*REQUIREMENT:* Copy the following data out line by line, with every character left as it is.

*TASK INPUTS:*
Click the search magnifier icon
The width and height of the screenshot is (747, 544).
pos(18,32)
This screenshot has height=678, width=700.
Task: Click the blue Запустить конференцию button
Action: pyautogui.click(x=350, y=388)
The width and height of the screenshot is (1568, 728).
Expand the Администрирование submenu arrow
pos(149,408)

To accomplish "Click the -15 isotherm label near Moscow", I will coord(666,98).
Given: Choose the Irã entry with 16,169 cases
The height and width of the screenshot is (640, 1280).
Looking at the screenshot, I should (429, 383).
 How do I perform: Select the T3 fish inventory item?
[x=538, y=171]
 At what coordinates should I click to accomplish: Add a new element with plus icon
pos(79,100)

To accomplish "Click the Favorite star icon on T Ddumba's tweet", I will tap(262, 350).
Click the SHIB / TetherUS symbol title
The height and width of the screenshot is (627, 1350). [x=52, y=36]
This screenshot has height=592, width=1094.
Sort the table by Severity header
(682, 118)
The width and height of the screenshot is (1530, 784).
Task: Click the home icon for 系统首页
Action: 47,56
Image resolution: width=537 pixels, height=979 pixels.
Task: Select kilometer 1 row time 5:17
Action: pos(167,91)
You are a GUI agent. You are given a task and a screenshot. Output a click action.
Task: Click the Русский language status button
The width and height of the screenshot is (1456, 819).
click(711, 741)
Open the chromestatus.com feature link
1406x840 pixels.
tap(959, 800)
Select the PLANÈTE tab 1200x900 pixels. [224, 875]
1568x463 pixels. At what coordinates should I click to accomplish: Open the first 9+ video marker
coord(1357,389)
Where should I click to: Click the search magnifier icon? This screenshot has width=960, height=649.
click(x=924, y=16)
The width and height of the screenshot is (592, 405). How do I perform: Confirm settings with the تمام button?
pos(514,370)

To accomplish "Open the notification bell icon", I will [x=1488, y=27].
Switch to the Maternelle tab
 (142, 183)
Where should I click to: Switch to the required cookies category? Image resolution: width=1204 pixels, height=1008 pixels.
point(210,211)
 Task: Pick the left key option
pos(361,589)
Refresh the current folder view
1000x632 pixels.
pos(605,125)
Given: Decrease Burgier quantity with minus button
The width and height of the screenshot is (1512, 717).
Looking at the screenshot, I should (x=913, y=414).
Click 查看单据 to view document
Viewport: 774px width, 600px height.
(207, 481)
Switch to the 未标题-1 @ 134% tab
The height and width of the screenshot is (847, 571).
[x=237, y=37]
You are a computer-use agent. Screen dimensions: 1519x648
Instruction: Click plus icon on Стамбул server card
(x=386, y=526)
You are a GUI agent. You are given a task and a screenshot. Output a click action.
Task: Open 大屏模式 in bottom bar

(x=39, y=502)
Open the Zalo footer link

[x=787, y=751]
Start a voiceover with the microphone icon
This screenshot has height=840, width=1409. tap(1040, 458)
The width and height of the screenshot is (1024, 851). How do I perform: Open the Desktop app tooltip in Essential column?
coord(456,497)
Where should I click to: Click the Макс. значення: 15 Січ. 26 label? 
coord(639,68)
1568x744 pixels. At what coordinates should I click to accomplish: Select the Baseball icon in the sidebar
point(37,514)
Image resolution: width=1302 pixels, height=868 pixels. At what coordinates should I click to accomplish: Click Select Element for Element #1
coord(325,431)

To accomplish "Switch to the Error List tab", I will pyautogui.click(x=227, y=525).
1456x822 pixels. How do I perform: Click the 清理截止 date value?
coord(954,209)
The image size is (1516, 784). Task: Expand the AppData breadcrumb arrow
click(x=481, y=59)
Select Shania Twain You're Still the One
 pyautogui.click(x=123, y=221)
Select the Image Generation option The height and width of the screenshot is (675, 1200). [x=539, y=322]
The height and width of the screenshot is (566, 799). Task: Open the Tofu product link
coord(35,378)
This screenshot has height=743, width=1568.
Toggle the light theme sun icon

*TASK RESULT:*
Click the search magnifier icon
The width and height of the screenshot is (747, 544).
pos(18,32)
This screenshot has height=678, width=700.
Task: Click the blue Запустить конференцию button
Action: pyautogui.click(x=350, y=388)
The width and height of the screenshot is (1568, 728).
Expand the Администрирование submenu arrow
pos(149,408)

To accomplish "Click the -15 isotherm label near Moscow", I will coord(666,98).
Given: Choose the Irã entry with 16,169 cases
The height and width of the screenshot is (640, 1280).
Looking at the screenshot, I should (429, 383).
 How do I perform: Select the T3 fish inventory item?
[x=538, y=171]
 At what coordinates should I click to accomplish: Add a new element with plus icon
pos(79,100)

To accomplish "Click the Favorite star icon on T Ddumba's tweet", I will tap(262, 350).
Click the SHIB / TetherUS symbol title
The height and width of the screenshot is (627, 1350). [x=52, y=36]
This screenshot has height=592, width=1094.
Sort the table by Severity header
(682, 118)
The width and height of the screenshot is (1530, 784).
Task: Click the home icon for 系统首页
Action: 47,56
Image resolution: width=537 pixels, height=979 pixels.
Task: Select kilometer 1 row time 5:17
Action: pos(167,91)
You are a GUI agent. You are given a task and a screenshot. Output a click action.
Task: Click the Русский language status button
The width and height of the screenshot is (1456, 819).
click(711, 741)
Open the chromestatus.com feature link
1406x840 pixels.
tap(959, 800)
Select the PLANÈTE tab 1200x900 pixels. [224, 875]
1568x463 pixels. At what coordinates should I click to accomplish: Open the first 9+ video marker
coord(1357,389)
Where should I click to: Click the search magnifier icon? This screenshot has width=960, height=649.
click(x=924, y=16)
The width and height of the screenshot is (592, 405). How do I perform: Confirm settings with the تمام button?
pos(514,370)

To accomplish "Open the notification bell icon", I will [x=1488, y=27].
Switch to the Maternelle tab
 (142, 183)
Where should I click to: Switch to the required cookies category? Image resolution: width=1204 pixels, height=1008 pixels.
point(210,211)
 Task: Pick the left key option
pos(361,589)
Refresh the current folder view
1000x632 pixels.
pos(605,125)
Given: Decrease Burgier quantity with minus button
The width and height of the screenshot is (1512, 717).
Looking at the screenshot, I should (x=913, y=414).
Click 查看单据 to view document
Viewport: 774px width, 600px height.
(207, 481)
Switch to the 未标题-1 @ 134% tab
The height and width of the screenshot is (847, 571).
[x=237, y=37]
You are a computer-use agent. Screen dimensions: 1519x648
Instruction: Click plus icon on Стамбул server card
(x=386, y=526)
You are a GUI agent. You are given a task and a screenshot. Output a click action.
Task: Open 大屏模式 in bottom bar

(x=39, y=502)
Open the Zalo footer link

[x=787, y=751]
Start a voiceover with the microphone icon
This screenshot has height=840, width=1409. tap(1040, 458)
The width and height of the screenshot is (1024, 851). How do I perform: Open the Desktop app tooltip in Essential column?
coord(456,497)
Where should I click to: Click the Макс. значення: 15 Січ. 26 label? 
coord(639,68)
1568x744 pixels. At what coordinates should I click to accomplish: Select the Baseball icon in the sidebar
point(37,514)
Image resolution: width=1302 pixels, height=868 pixels. At what coordinates should I click to accomplish: Click Select Element for Element #1
coord(325,431)

To accomplish "Switch to the Error List tab", I will pyautogui.click(x=227, y=525).
1456x822 pixels. How do I perform: Click the 清理截止 date value?
coord(954,209)
The image size is (1516, 784). Task: Expand the AppData breadcrumb arrow
click(x=481, y=59)
Select Shania Twain You're Still the One
 pyautogui.click(x=123, y=221)
Select the Image Generation option The height and width of the screenshot is (675, 1200). [x=539, y=322]
The height and width of the screenshot is (566, 799). Task: Open the Tofu product link
coord(35,378)
This screenshot has height=743, width=1568.
Toggle the light theme sun icon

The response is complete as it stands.